━━ Raw data
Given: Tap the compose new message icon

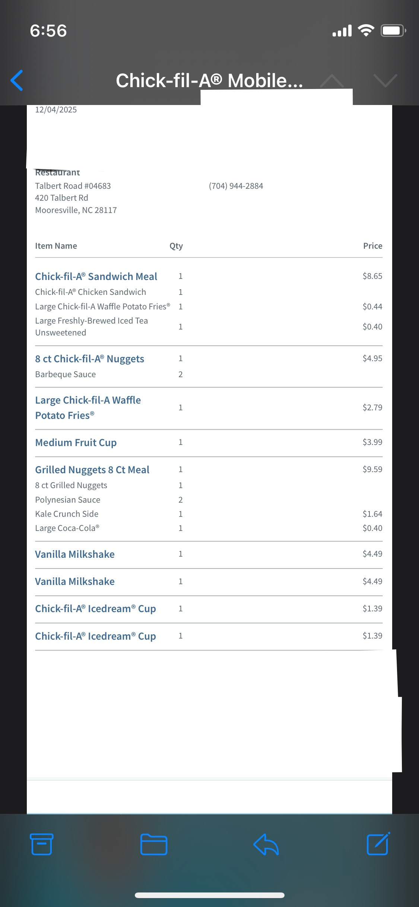Looking at the screenshot, I should tap(378, 844).
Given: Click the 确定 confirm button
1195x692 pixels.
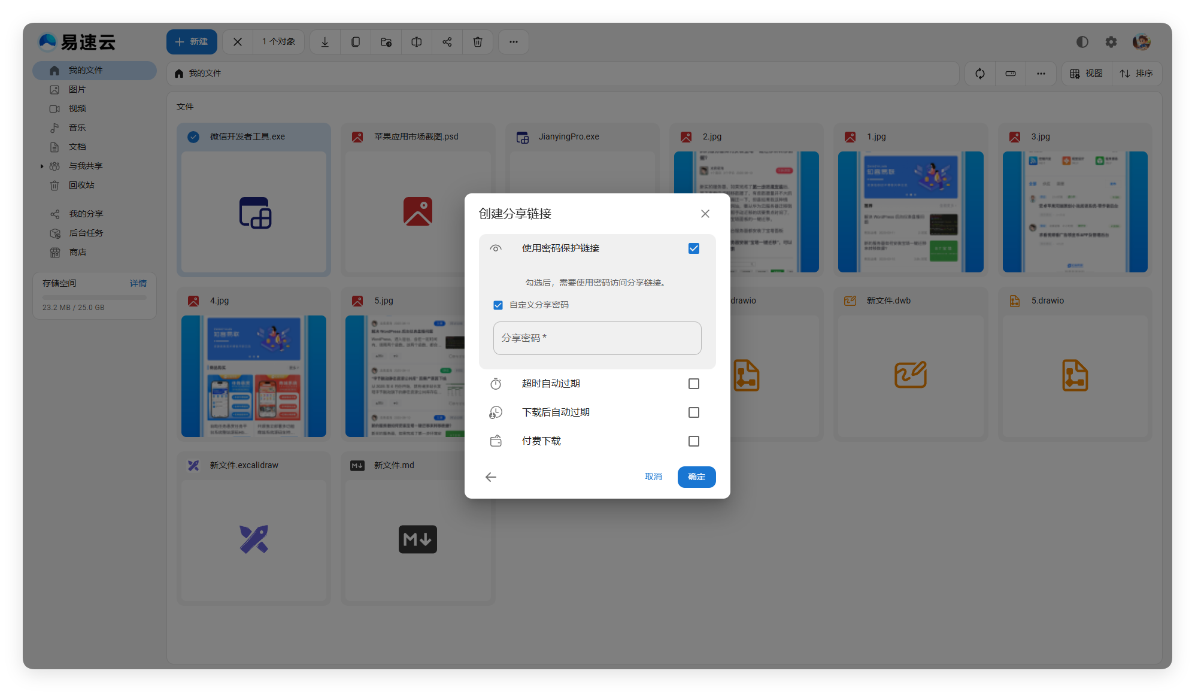Looking at the screenshot, I should pos(696,477).
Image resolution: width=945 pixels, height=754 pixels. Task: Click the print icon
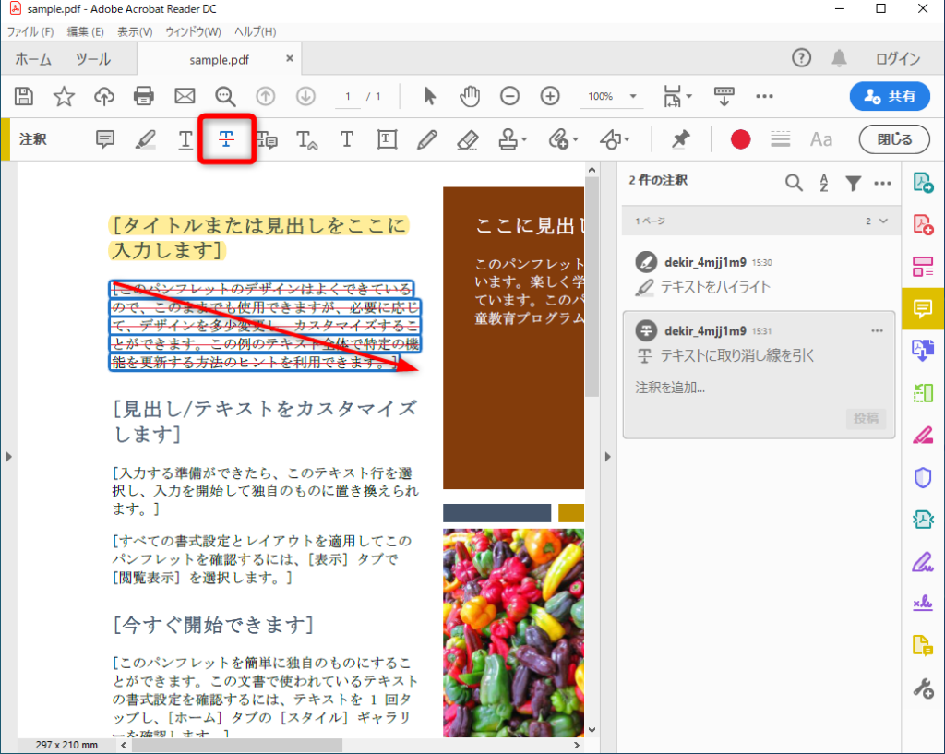click(x=143, y=96)
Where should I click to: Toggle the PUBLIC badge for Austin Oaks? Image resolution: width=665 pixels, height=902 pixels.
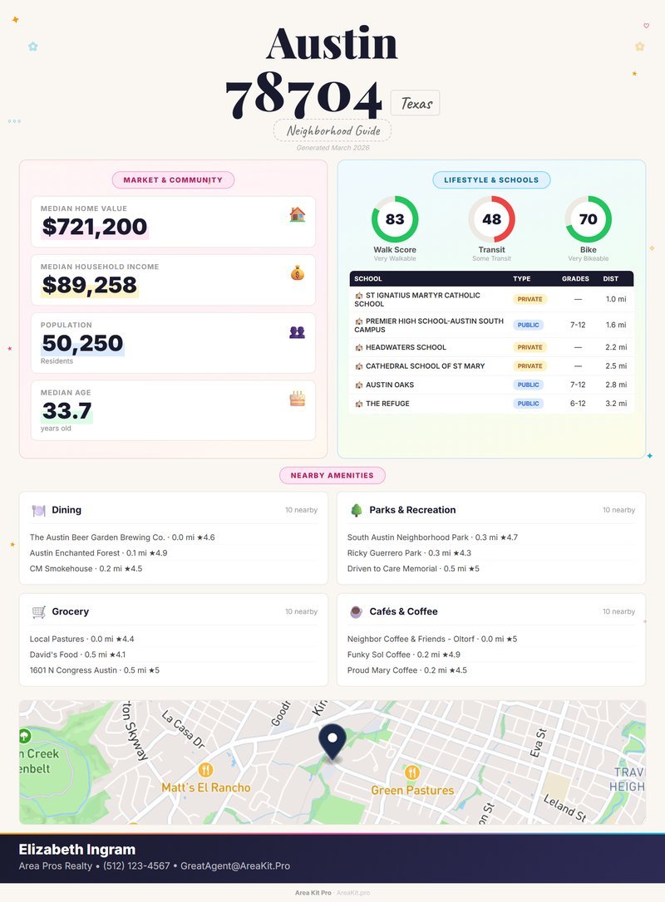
━━━━
Copy the lines above word for word, without the pictures.

> _Reply to the task_
Given: Tap the compose new message icon

Looking at the screenshot, I should tap(378, 844).
Given: Click the 确定 confirm button
1195x692 pixels.
Looking at the screenshot, I should pos(696,477).
Image resolution: width=945 pixels, height=754 pixels. Task: Click the print icon
click(x=143, y=96)
Where should I click to: Toggle the PUBLIC badge for Austin Oaks? Image resolution: width=665 pixels, height=902 pixels.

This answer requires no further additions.